Consulente esterno o team interno? La domanda che ogni azienda si fa male.
Non è una questione di costi. È una questione di stadio di sviluppo del business. E la risposta sbagliata ti costa molto più di quanto pensi.
È una delle domande che mi viene posta più spesso. Di solito arriva quando un'azienda sta crescendo velocemente, i processi iniziano a scricchiolare e qualcuno al tavolo dice: "forse è il momento di internalizzare."
La domanda è legittima. La risposta, però, dipende quasi sempre da un fattore che viene sistematicamente sottovalutato: lo stadio di sviluppo del business.
Un consulente esterno accelera. Un team interno consolida. Confondere i due momenti è uno degli errori più costosi che un'azienda possa fare.

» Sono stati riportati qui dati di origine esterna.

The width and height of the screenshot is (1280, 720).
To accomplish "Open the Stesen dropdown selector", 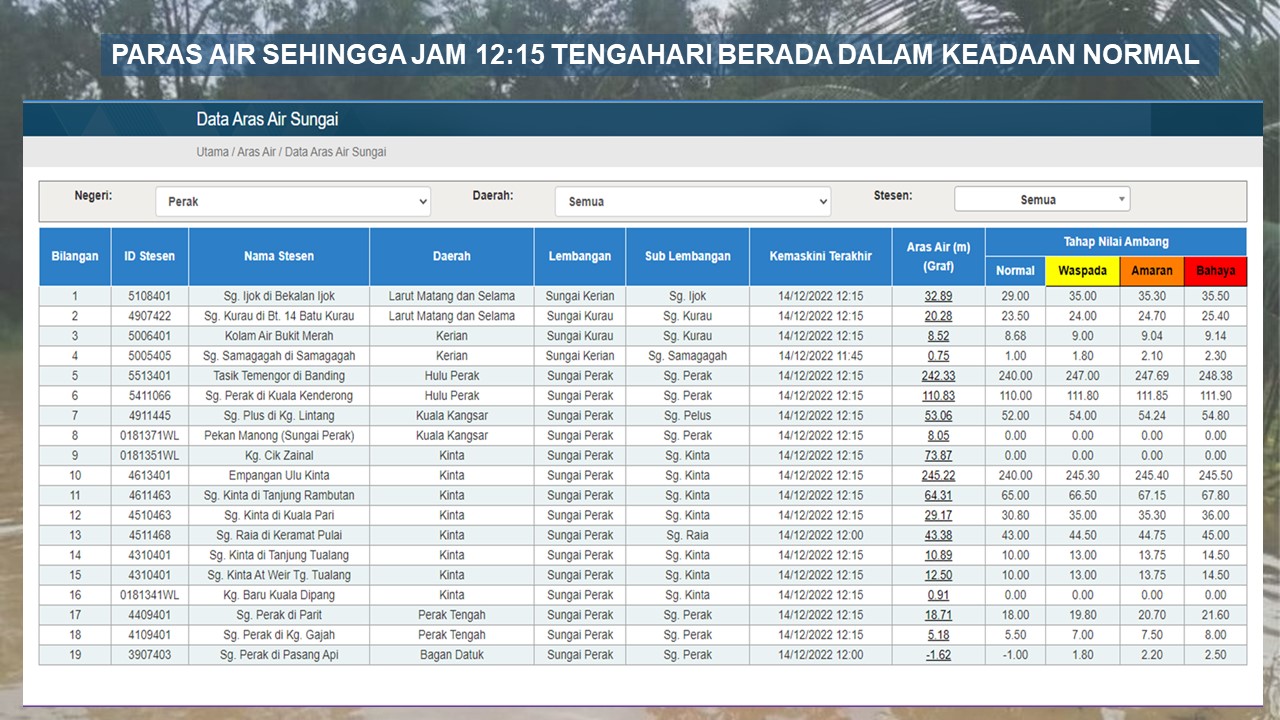I will tap(1041, 199).
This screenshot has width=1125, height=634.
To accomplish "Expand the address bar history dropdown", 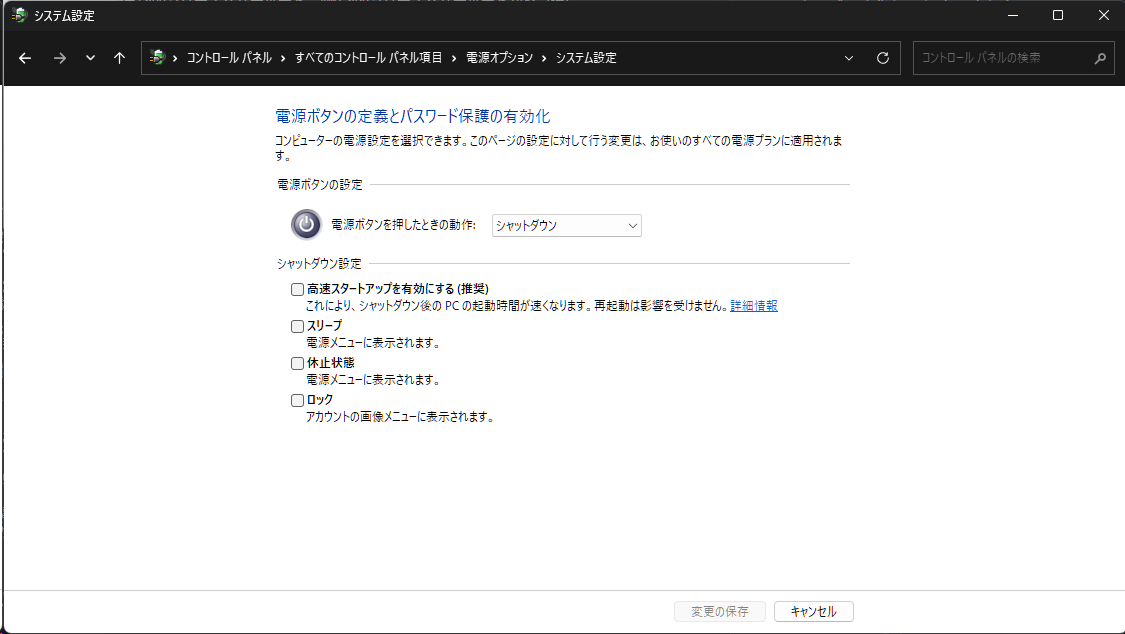I will pos(849,58).
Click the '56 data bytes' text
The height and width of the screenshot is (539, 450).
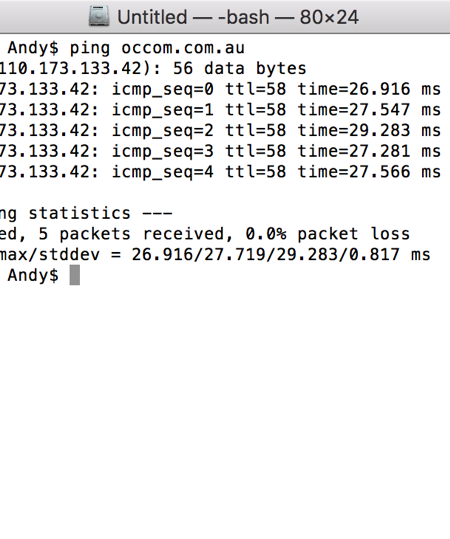240,69
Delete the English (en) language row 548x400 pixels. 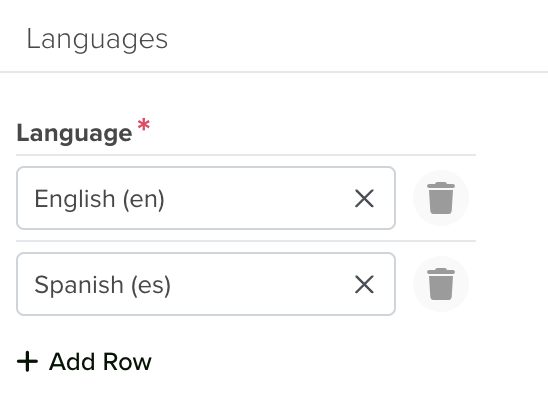441,198
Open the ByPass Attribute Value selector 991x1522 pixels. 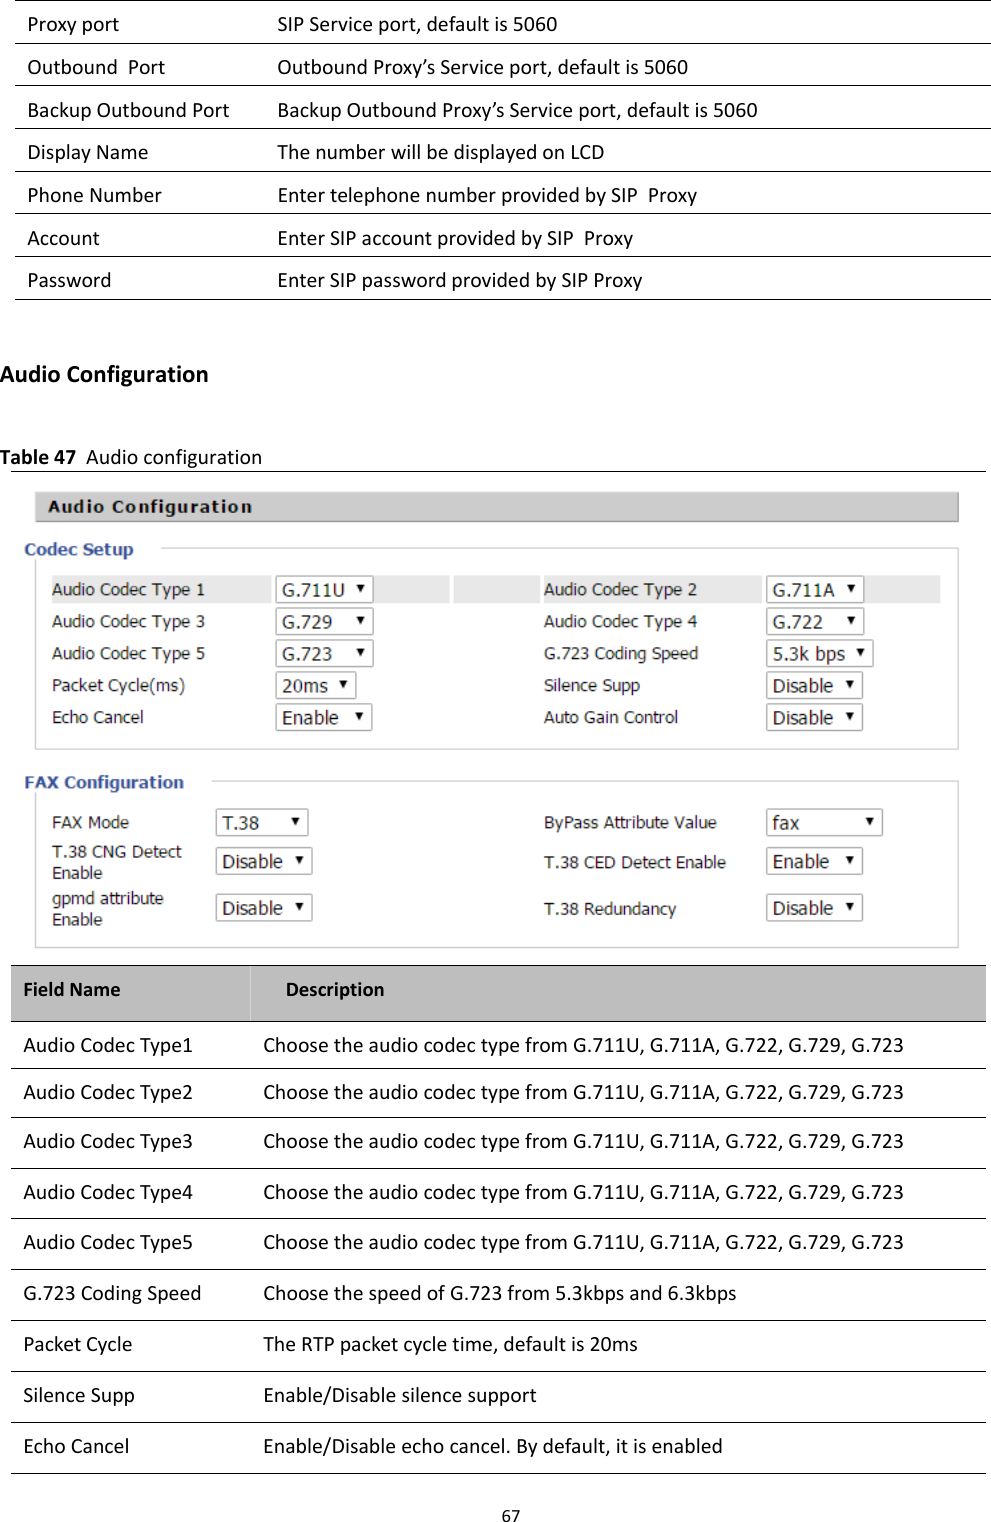point(822,821)
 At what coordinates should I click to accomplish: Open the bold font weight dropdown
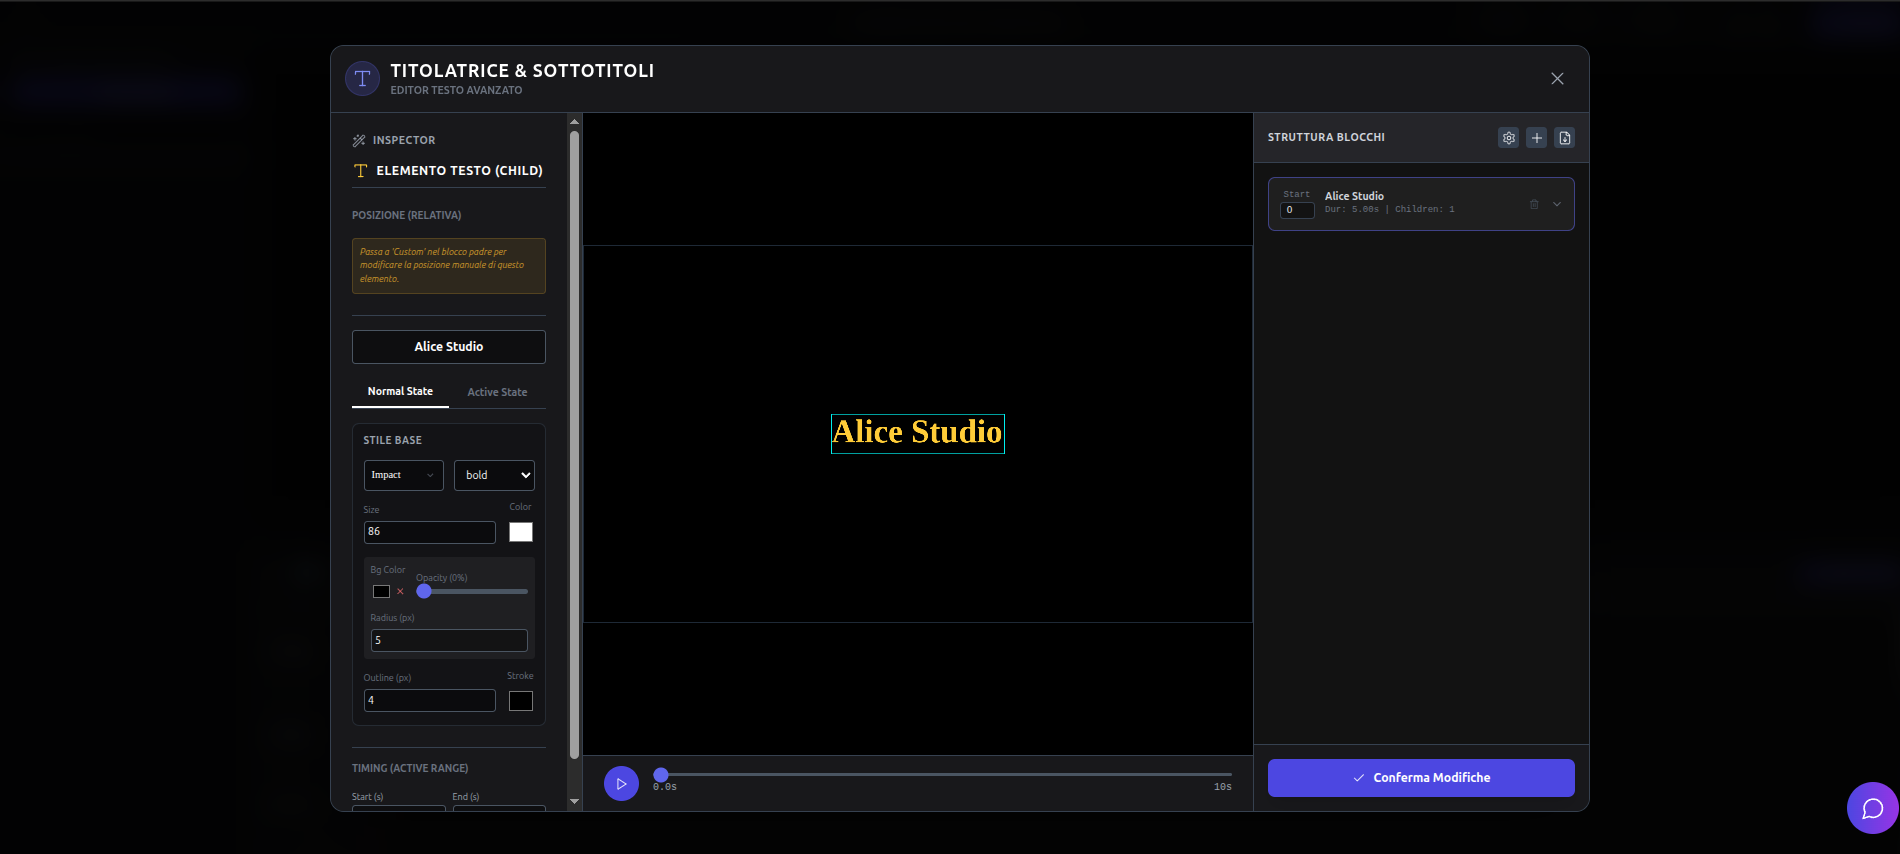[x=494, y=475]
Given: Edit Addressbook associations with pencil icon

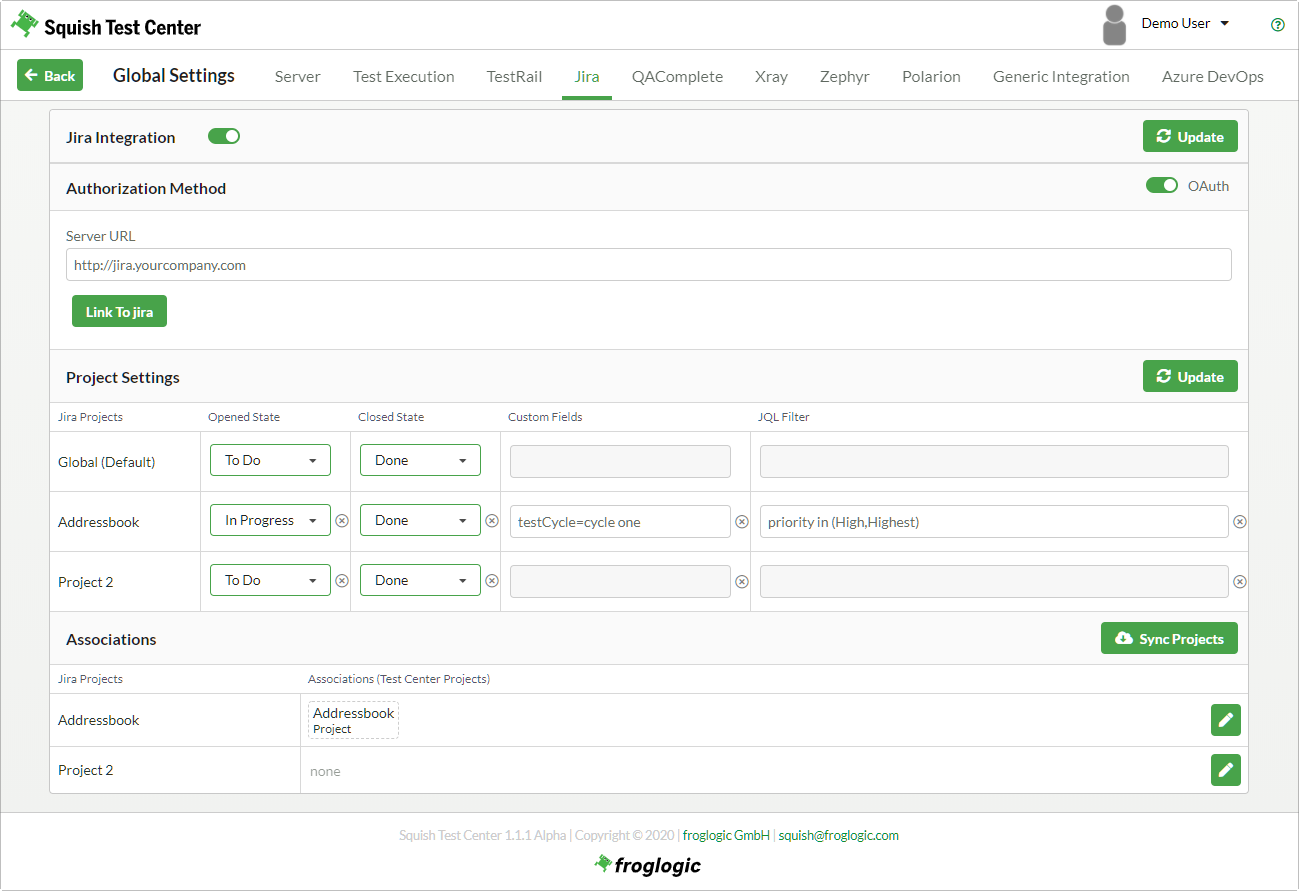Looking at the screenshot, I should [x=1225, y=720].
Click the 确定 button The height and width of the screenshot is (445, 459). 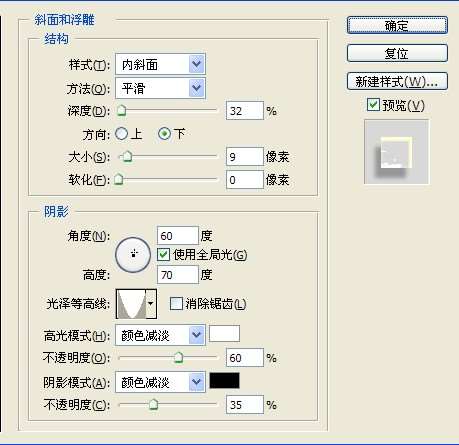pyautogui.click(x=397, y=25)
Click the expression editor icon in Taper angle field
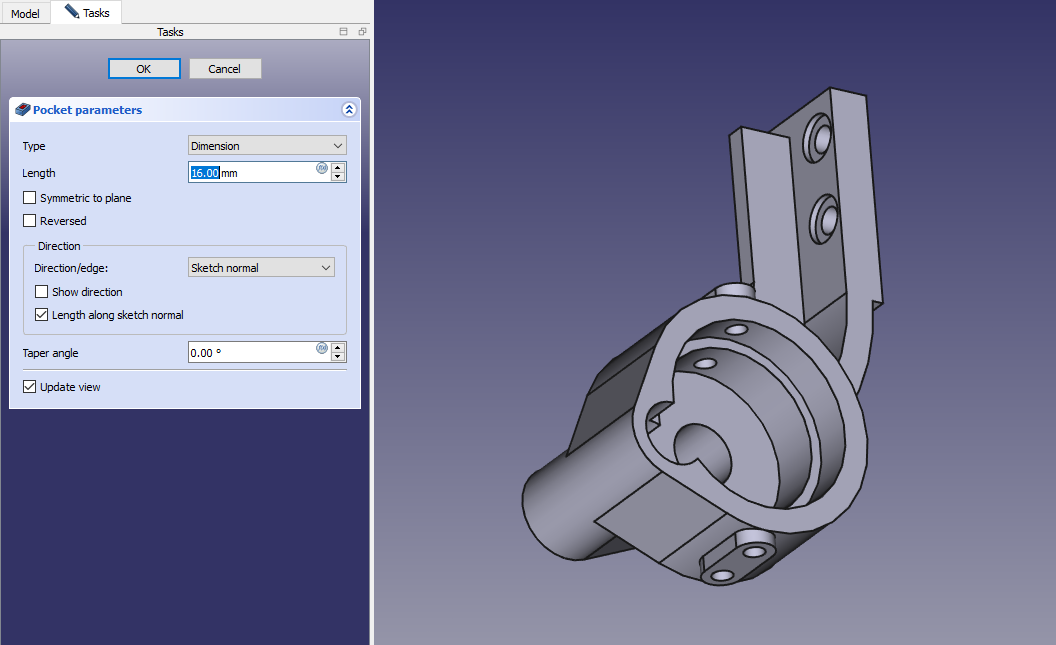Image resolution: width=1056 pixels, height=645 pixels. (322, 348)
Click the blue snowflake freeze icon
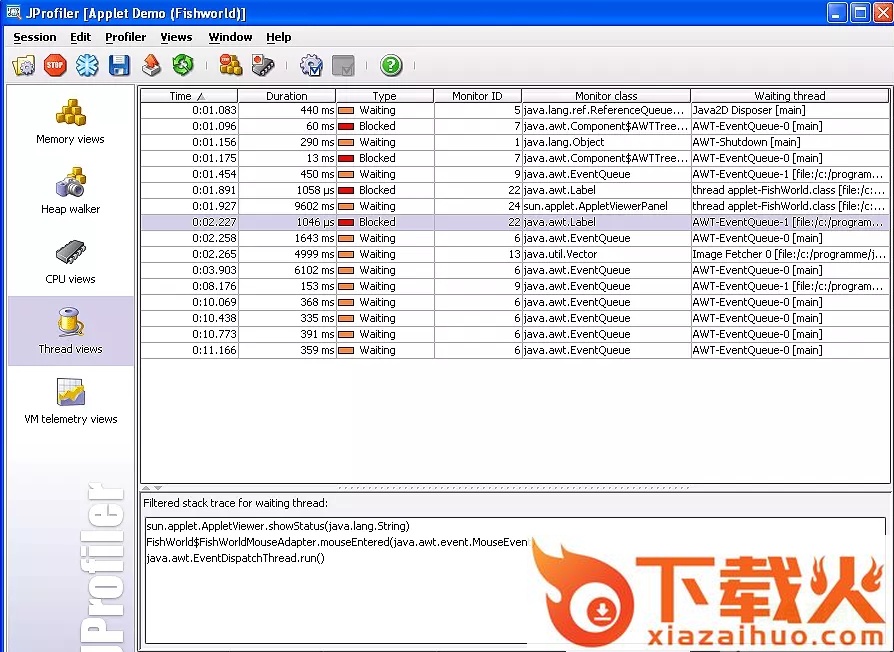 coord(88,66)
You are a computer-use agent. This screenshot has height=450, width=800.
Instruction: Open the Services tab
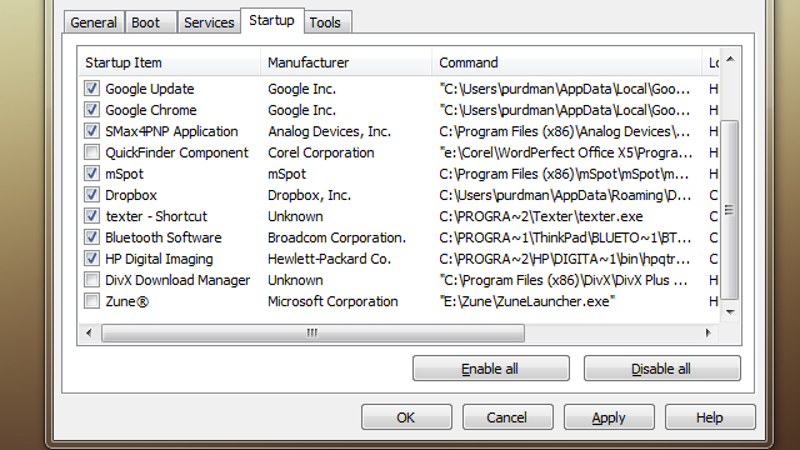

Quando ha senso il consulente esterno
Il consulente esterno è la scelta giusta quando hai bisogno di velocità e competenza specializzata senza il tempo o le risorse per costruirla internamente. Situazioni tipiche:
- Stai lanciando un nuovo canale (e-commerce, marketplace, paid ads) e non hai expertise interna
- Hai bisogno di risultati in 3-6 mesi, non in 18
- Il volume di lavoro non giustifica ancora una figura full-time
- Vuoi un punto di vista esterno su una situazione che dal di dentro non riesci a leggere bene
Quando ha senso il team interno
Il team interno è la scelta giusta quando hai già trovato il modello che funziona e devi scalarlo in modo sostenibile. Il momento giusto per internalizzare è quando:
- I processi sono definiti e ripetibili — non stai più sperimentando
- Il volume di lavoro richiede presenza costante e continuità
- La conoscenza del business è diventata un vantaggio competitivo che vuoi tenere dentro
- Hai il budget e il tempo per selezionare, formare e trattenere le persone giuste
L'errore più comune
L'errore classico è internalizzare troppo presto — assumere prima di aver trovato il modello, nella speranza che il team interno lo trovi. Risultato: costi fissi alti, risultati incerti, e spesso la necessità di tornare comunque a un supporto esterno.
L'altro errore, meno frequente ma ugualmente costoso, è restare troppo a lungo con un consulente esterno su attività operative che ormai fanno parte del core business. In quel caso stai pagando un premium per qualcosa che potrebbe fare meglio qualcuno che conosce profondamente la tua azienda.
La risposta giusta non è né "sempre esterno" né "sempre interno". È capire in che fase sei e scegliere di conseguenza. Se non sei sicuro, probabilmente sei ancora nella fase in cui l'esterno ha più senso.